I loaded the briefcase in and took the wheel over her objections and we headed for La Plume, a dozen miles away. On the road she yelped: "Oh, Functional Epistemology—and you're Professor Leuten!"
"Yes, madame," he wearily agreed.
"I've read your book, of course. So has Miss Bancroft; she'll be so pleased to see you."
"Then why, madame, did you order your subjects to murder us?"
"Well, professor, of course I didn't know who you were then, and it was rather shocking, seeing somebody in a car. I, ah, had the feeling that you were up to no, good, especially when you mentioned dear Miss Bancroft. She, you know, is really responsible for the re-emergence of the New Lemuria."

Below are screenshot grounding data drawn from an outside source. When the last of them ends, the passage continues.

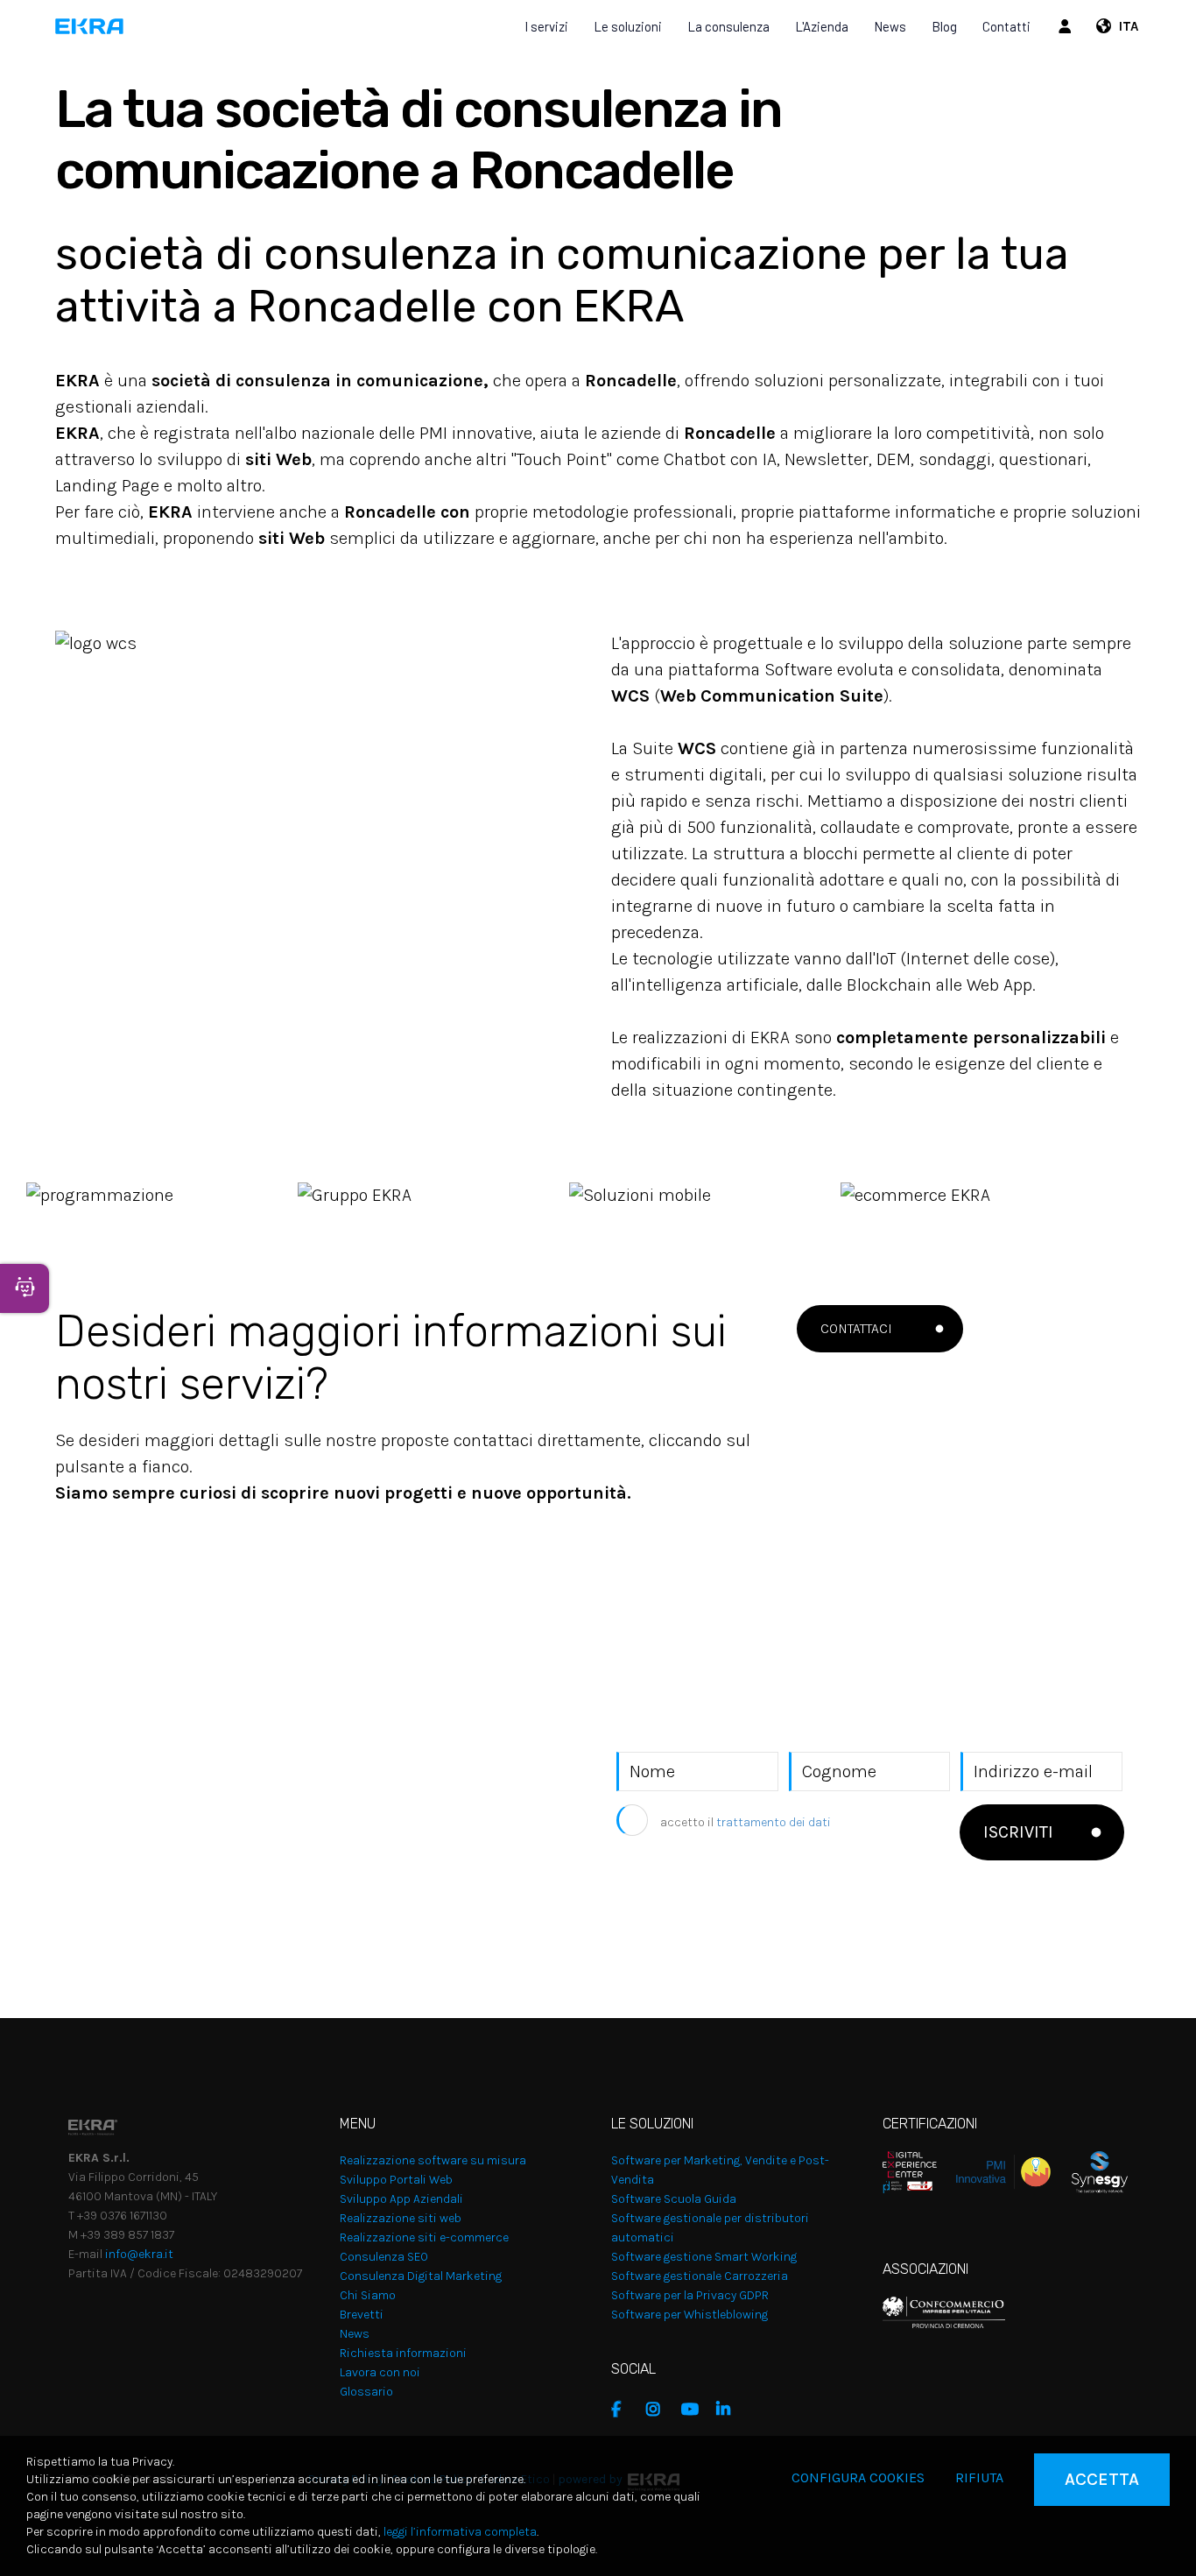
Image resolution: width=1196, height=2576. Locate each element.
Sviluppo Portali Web (396, 2179)
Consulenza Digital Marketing (421, 2276)
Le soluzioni (628, 26)
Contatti (1006, 26)
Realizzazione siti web (400, 2218)
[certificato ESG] (1089, 2171)
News (890, 26)
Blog (944, 26)
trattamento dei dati (773, 1822)
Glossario (366, 2391)
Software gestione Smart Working (704, 2256)
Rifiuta (979, 2477)
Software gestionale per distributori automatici (710, 2228)
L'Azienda (821, 26)
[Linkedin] (729, 2409)
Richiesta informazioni (403, 2353)
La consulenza (728, 26)
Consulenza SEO (384, 2256)
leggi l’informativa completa (460, 2531)
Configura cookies (858, 2477)
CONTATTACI (856, 1328)
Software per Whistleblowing (689, 2314)
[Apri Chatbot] (24, 1288)
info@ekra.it (139, 2254)
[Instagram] (659, 2409)
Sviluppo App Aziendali (401, 2198)
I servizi (546, 26)
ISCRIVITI (1018, 1832)
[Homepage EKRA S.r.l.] (89, 26)
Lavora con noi (380, 2372)
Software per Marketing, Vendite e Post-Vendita (720, 2170)
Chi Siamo (368, 2295)
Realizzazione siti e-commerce (424, 2237)
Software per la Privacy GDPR (690, 2295)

"Indeed?" said the professor. "You understand, then, about Leveled Personality Interflow?" He was beaming.
"I beg your pardon?"
"Leveled Personality Interflow!" he barked. "Chapter Nine!"
"Oh. In your book, of course. Well, as a matter of fact I skipped—"
"Another one," muttered the professor, leaning back.
The Duchess chattered on: "Dear Miss Bancroft, of course, swears by your book. But you were asking— no, it wasn't what you said. I cast her horoscope and it turned out that she is the Twenty-Seventh Pendragon!"
"Scheissdreck," the professor mumbled, too discouraged to translate.
"So naturally, professor, she incarnates Taliesin spiritually and"—a modest giggle—"you know who incarnates it materially. Which is only sensible, since I'm descended from the high priestesses of Mu. Little did I think when I was running the Wee Occult Book Shoppe in Carbondale!"